(Dataset entries)
*****
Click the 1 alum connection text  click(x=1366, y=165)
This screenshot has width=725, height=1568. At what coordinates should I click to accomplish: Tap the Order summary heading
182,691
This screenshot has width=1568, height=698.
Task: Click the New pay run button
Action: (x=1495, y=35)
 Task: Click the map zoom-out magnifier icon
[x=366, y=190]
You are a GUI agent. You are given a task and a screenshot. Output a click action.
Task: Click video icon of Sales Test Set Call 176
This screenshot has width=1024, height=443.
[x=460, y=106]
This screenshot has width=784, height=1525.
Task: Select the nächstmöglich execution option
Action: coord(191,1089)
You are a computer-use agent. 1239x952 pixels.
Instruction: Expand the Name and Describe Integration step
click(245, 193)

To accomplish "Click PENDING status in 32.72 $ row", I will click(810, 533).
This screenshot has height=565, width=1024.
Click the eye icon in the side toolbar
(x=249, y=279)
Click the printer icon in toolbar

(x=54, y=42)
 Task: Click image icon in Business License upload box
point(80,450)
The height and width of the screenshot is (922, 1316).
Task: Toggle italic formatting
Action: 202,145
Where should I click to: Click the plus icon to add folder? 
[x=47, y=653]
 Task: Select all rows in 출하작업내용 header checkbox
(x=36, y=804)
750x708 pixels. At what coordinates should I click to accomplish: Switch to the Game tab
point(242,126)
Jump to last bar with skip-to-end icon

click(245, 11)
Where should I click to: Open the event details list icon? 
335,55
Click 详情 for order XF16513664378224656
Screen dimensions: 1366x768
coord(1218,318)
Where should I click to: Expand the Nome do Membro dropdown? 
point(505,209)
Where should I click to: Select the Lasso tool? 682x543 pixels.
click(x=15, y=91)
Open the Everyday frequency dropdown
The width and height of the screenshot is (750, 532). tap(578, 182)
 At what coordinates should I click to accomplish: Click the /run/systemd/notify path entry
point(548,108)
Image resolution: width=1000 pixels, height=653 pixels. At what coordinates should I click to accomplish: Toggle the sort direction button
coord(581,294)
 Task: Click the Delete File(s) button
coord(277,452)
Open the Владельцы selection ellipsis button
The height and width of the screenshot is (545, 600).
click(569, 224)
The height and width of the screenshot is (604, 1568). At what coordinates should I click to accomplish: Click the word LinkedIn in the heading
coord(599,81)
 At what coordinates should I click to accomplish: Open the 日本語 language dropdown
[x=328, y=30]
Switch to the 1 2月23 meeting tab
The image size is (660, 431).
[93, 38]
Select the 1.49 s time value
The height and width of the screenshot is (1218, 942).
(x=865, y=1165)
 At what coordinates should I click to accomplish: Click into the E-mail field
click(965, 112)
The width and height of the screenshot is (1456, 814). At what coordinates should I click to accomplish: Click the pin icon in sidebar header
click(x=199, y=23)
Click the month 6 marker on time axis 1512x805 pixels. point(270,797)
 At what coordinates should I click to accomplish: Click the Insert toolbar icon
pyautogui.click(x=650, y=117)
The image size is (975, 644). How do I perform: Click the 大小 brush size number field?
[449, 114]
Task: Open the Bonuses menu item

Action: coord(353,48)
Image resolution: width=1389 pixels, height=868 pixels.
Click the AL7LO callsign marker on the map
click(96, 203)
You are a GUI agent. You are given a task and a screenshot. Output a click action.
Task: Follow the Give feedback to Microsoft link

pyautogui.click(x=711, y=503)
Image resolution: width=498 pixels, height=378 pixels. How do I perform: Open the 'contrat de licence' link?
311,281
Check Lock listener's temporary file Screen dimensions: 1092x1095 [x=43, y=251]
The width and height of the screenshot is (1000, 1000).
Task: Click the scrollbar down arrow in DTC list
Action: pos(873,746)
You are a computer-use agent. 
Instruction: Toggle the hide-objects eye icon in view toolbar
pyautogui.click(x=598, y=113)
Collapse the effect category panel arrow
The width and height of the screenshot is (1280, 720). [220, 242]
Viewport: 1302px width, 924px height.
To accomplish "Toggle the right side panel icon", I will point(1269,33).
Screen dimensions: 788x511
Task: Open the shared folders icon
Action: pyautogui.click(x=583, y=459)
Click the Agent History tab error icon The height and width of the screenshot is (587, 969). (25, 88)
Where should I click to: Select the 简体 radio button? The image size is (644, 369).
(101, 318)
*****
◆ **What you are asked to do**: Pull out each line of the entries that contains "computer".

◆ **Answer section**:
You are a computer-use agent. 1239x952 pixels.
You are a computer-use agent. 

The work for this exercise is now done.